--- Records for the exercise ---

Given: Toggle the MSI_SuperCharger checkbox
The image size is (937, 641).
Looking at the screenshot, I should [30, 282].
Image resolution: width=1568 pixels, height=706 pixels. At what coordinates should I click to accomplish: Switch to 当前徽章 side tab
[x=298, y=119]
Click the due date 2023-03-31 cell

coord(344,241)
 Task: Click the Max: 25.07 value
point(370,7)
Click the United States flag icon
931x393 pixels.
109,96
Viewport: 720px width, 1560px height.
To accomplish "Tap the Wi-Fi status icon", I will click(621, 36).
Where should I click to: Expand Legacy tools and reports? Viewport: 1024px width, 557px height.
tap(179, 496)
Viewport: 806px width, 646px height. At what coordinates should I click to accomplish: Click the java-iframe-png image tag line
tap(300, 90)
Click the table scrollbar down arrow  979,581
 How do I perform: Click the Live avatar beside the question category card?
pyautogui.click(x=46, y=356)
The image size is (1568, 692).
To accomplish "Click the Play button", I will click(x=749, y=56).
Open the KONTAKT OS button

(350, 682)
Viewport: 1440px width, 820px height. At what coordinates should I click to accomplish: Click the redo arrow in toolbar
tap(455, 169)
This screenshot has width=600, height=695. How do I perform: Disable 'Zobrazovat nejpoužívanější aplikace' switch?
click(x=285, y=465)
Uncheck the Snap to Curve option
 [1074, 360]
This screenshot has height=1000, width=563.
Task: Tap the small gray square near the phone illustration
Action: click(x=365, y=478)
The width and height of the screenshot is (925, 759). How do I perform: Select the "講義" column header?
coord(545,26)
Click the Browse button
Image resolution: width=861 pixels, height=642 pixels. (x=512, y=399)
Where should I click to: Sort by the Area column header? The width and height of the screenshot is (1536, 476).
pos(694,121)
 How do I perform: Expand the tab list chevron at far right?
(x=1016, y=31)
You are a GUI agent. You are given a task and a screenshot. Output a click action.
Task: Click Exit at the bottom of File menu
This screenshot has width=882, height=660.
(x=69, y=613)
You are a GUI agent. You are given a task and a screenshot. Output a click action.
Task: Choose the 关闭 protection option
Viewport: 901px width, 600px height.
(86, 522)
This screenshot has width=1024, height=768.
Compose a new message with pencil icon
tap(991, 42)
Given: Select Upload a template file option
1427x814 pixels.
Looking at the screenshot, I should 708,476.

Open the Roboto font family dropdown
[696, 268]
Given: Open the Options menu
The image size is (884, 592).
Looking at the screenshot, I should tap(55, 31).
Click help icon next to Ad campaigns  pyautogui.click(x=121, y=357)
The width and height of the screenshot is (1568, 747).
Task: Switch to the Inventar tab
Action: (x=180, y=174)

---

§ Assignment
Write the material out again in its entirety, exactly as shown.

§ Answer space
Given: Toggle the MSI_SuperCharger checkbox
The image size is (937, 641).
Looking at the screenshot, I should [30, 282].
Image resolution: width=1568 pixels, height=706 pixels. At what coordinates should I click to accomplish: Switch to 当前徽章 side tab
[x=298, y=119]
Click the due date 2023-03-31 cell

coord(344,241)
 Task: Click the Max: 25.07 value
point(370,7)
Click the United States flag icon
931x393 pixels.
109,96
Viewport: 720px width, 1560px height.
To accomplish "Tap the Wi-Fi status icon", I will click(621, 36).
Where should I click to: Expand Legacy tools and reports? Viewport: 1024px width, 557px height.
tap(179, 496)
Viewport: 806px width, 646px height. At what coordinates should I click to accomplish: Click the java-iframe-png image tag line
tap(300, 90)
Click the table scrollbar down arrow  979,581
 How do I perform: Click the Live avatar beside the question category card?
pyautogui.click(x=46, y=356)
The image size is (1568, 692).
To accomplish "Click the Play button", I will click(x=749, y=56).
Open the KONTAKT OS button

(350, 682)
Viewport: 1440px width, 820px height. At what coordinates should I click to accomplish: Click the redo arrow in toolbar
tap(455, 169)
This screenshot has width=600, height=695. How do I perform: Disable 'Zobrazovat nejpoužívanější aplikace' switch?
click(x=285, y=465)
Uncheck the Snap to Curve option
 [1074, 360]
This screenshot has height=1000, width=563.
Task: Tap the small gray square near the phone illustration
Action: click(x=365, y=478)
The width and height of the screenshot is (925, 759). How do I perform: Select the "講義" column header?
coord(545,26)
Click the Browse button
Image resolution: width=861 pixels, height=642 pixels. (x=512, y=399)
Where should I click to: Sort by the Area column header? The width and height of the screenshot is (1536, 476).
pos(694,121)
 How do I perform: Expand the tab list chevron at far right?
(x=1016, y=31)
You are a GUI agent. You are given a task and a screenshot. Output a click action.
Task: Click Exit at the bottom of File menu
This screenshot has width=882, height=660.
(x=69, y=613)
You are a GUI agent. You are given a task and a screenshot. Output a click action.
Task: Choose the 关闭 protection option
Viewport: 901px width, 600px height.
(86, 522)
This screenshot has width=1024, height=768.
Compose a new message with pencil icon
tap(991, 42)
Given: Select Upload a template file option
1427x814 pixels.
Looking at the screenshot, I should 708,476.

Open the Roboto font family dropdown
[696, 268]
Given: Open the Options menu
The image size is (884, 592).
Looking at the screenshot, I should tap(55, 31).
Click help icon next to Ad campaigns  pyautogui.click(x=121, y=357)
The width and height of the screenshot is (1568, 747).
Task: Switch to the Inventar tab
Action: (x=180, y=174)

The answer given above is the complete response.